** Task details **
Only lines that contain the word "Toggle" are to be returned from the data below.

** Supplied records **
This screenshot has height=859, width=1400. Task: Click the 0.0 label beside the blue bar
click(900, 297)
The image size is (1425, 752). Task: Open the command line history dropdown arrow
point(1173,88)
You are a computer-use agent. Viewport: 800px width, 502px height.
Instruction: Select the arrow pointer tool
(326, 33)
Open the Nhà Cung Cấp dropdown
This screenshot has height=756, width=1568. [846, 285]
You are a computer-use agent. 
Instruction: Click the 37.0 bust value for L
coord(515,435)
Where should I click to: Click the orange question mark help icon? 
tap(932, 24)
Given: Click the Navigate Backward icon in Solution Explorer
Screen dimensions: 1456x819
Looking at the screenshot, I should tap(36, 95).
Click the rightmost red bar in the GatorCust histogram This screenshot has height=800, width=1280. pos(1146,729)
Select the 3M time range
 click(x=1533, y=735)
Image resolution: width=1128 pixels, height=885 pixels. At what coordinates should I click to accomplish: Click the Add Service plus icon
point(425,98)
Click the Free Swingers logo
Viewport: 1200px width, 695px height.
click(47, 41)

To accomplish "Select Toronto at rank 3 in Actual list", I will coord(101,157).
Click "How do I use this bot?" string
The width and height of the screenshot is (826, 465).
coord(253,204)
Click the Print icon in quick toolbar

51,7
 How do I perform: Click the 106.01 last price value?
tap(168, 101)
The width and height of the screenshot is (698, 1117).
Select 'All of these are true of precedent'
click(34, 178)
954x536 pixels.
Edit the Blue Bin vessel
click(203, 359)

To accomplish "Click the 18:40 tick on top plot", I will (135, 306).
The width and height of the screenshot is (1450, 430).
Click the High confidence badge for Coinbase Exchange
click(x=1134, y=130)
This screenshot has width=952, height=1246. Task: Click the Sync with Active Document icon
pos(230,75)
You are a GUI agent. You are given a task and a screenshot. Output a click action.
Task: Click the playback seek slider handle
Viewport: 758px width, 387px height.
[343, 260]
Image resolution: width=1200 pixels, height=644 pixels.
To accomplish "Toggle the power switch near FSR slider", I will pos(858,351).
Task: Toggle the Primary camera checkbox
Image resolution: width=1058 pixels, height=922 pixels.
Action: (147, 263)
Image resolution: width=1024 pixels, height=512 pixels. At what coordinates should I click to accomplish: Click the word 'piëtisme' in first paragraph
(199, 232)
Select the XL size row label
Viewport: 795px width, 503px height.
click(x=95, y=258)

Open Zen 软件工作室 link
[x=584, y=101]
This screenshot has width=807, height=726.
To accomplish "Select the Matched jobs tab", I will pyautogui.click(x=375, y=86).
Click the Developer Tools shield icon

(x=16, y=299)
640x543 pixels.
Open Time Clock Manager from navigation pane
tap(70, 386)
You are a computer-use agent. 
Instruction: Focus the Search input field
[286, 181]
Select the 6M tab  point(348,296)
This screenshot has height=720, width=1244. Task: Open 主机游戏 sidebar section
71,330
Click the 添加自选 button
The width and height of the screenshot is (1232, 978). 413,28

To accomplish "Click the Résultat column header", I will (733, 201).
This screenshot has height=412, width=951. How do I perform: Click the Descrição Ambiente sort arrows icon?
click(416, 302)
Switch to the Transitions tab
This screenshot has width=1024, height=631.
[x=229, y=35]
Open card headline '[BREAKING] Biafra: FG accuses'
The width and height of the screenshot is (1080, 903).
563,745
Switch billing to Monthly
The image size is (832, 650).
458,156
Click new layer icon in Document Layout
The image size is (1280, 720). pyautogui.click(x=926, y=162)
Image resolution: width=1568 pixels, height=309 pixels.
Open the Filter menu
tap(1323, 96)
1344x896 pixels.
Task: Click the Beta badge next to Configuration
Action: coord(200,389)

** Exercise solution **
To accomplish "Toggle the power switch near FSR slider", I will pos(858,351).
Task: Toggle the Primary camera checkbox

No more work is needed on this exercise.